_FRAGMENTO DEL DOCUMENTO_.
>>>>>

No se trata solo de ganar dinero. El estadístico Nate Silver dice que a los jugadores serios y exitosos les gusta ganar, por supuesto. Pero lo que les encanta es el riesgo. Pones tu dinero en un juego, subes las apuestas y, de repente, todo lo demás queda bloqueado: el juego es lo único que importa en el mundo.
Esta es también la experiencia de los jugadores que no ganan. La antropóloga Natasha Dow Schüll dijo que cuando empezó a estudiar a los jugadores adictos a las máquinas tragamonedas, supuso que estaban engañados y que de alguna manera les habían hecho creer que podían vencer a la probabilidad. Ellos le dijeron que no era así en absoluto.
Lo que los jugadores querían, más que nada, era estar en sintonía con el juego. El juego les permitía concentrarse y bloquear al mundo sus problemas, incluidos los propios (aun los problemas creados por el juego). Se fusionaban con el ritmo de la máquina tragamonedas y hacían lo que fuera necesario para permanecer concentrados.
«No me importa si toma monedas o paga monedas», le dijo alguien a Schüll. «El trato es que cuando pongo una nueva moneda… se me permite continuar».
Otro dijo: «Me siento conectado a la máquina cuando juego, como si fuera una extensión de mí mismo, como si físicamente no pudieras separarme de la máquina».
En el casino, saco mi teléfono para tomar notas y me doy cuenta de que soy el único. Nadie más tiene el teléfono en las manos. Todos están concentrados.
Miro hacia una mesa de blackjack donde todos los jugadores parecen estar perdiendo. Hacen sus apuestas: 25, 25, 25, 50 y 25 dólares. El crupier tiene un jota y un as, 21, y se lleva todo su dinero. Vuelven a intentarlo: 25, 25, 25, 50 y 25 dólares. Esta vez, el crupier se lleva las fichas de cuatro de los cinco, y todos vuelven a apostar, poniendo sus fichas: 25, 25, 50, 50, 25.

<<<<<

_CONTENIDO DEL CONJUNTO_.

>>>>>

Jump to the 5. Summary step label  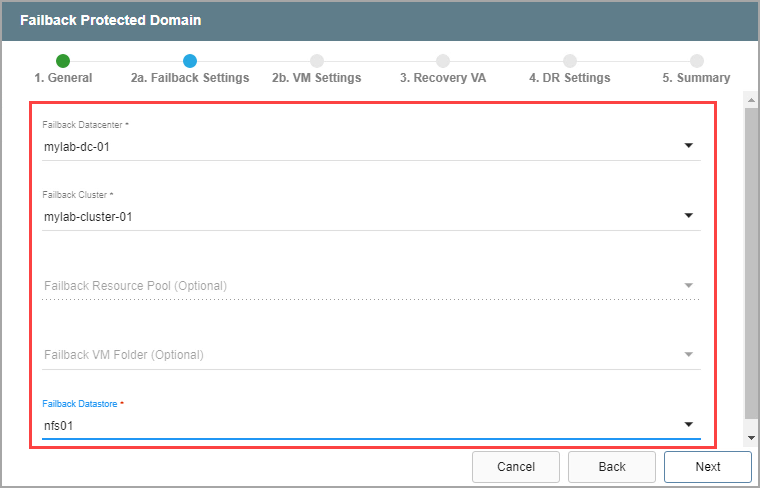point(696,78)
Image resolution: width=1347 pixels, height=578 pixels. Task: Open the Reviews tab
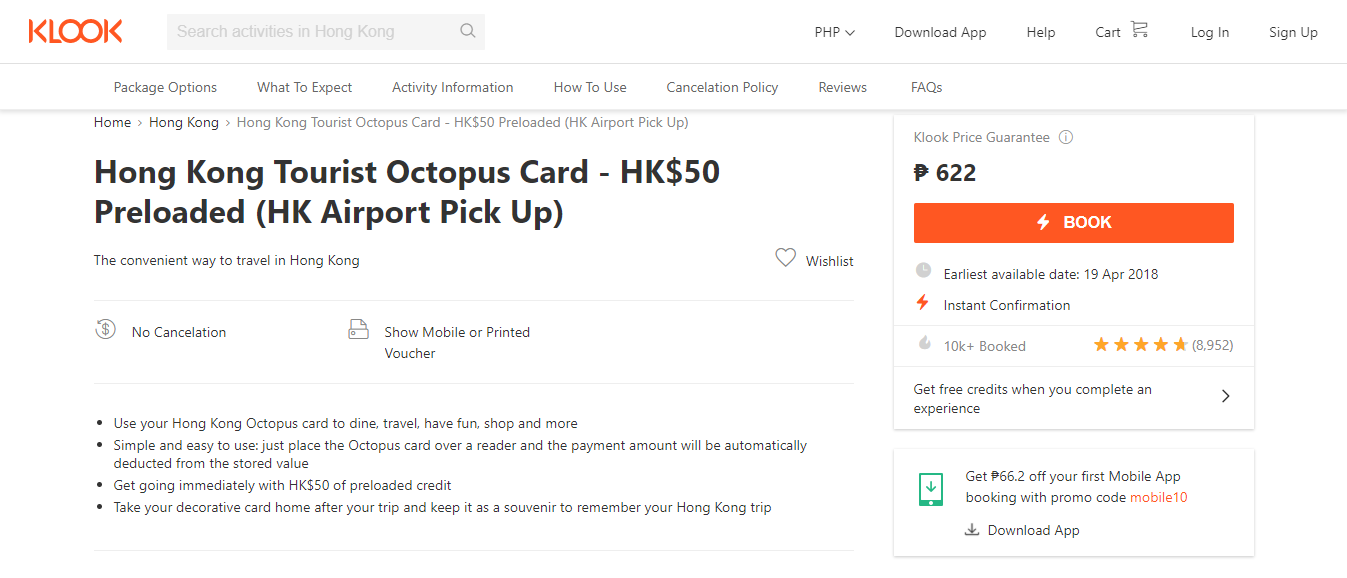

<<<<<

_TAREAS POR REALIZAR_.
A. ¿Puedes duplicar, sin cambiar nada, el tramo del texto sobre los jugadores que va desde "No se trata" hasta "en el mundo."?
B. ¿Podrías retomar el texto sobre los jugadores y seguir escribiéndolo a partir de su última oración?

_RESULTADOS OBTENIDOS_.
A.
No se trata solo de ganar dinero. El estadístico Nate Silver dice que a los jugadores serios y exitosos les gusta ganar, por supuesto. Pero lo que les encanta es el riesgo. Pones tu dinero en un juego, subes las apuestas y, de repente, todo lo demás queda bloqueado: el juego es lo único que importa en el mundo.

B.
Ninguno tiene el teléfono boca abajo sobre la mesa para echarle un vistazo entre turnos. Nadie se lleva la mano al bolsillo, que yo vea. Están metidos en el juego. No hay distracciones.
Parece que están meditando. Todo a su alrededor cambia, se transforma, gira, sin detenerse. Solo el ruido del lugar es abrumador. Pero tú estás ahí sentado como si te hubieras aferrado a algo atemporal y como si nunca, jamás, quisieras apartar la mirada.
Me quedé sin dinero en mi tercer año en la Universidad de Hillsdale y tuve que abandonar mis estudios. Me mudé a Pensilvania, donde un amigo mío iba al seminario, y conseguí un trabajo en la tienda de una gasolinera.
Lo que hacía principalmente era vender billetes de lotería: rasca y gana, powerball y sorteos dos veces al día en los que la gente apostaba por adivinar un número de tres o cuatro dígitos. La gente me leía sus listas de números y yo los tecleaba en una máquina y los imprimía. A la gente le gustaba jugar al 222. Muchos apostaban también al 215 y al 610, que eran los códigos de área locales. Jugaban con fechas importantes (cumpleaños, aniversarios) y números que simplemente les gustaban.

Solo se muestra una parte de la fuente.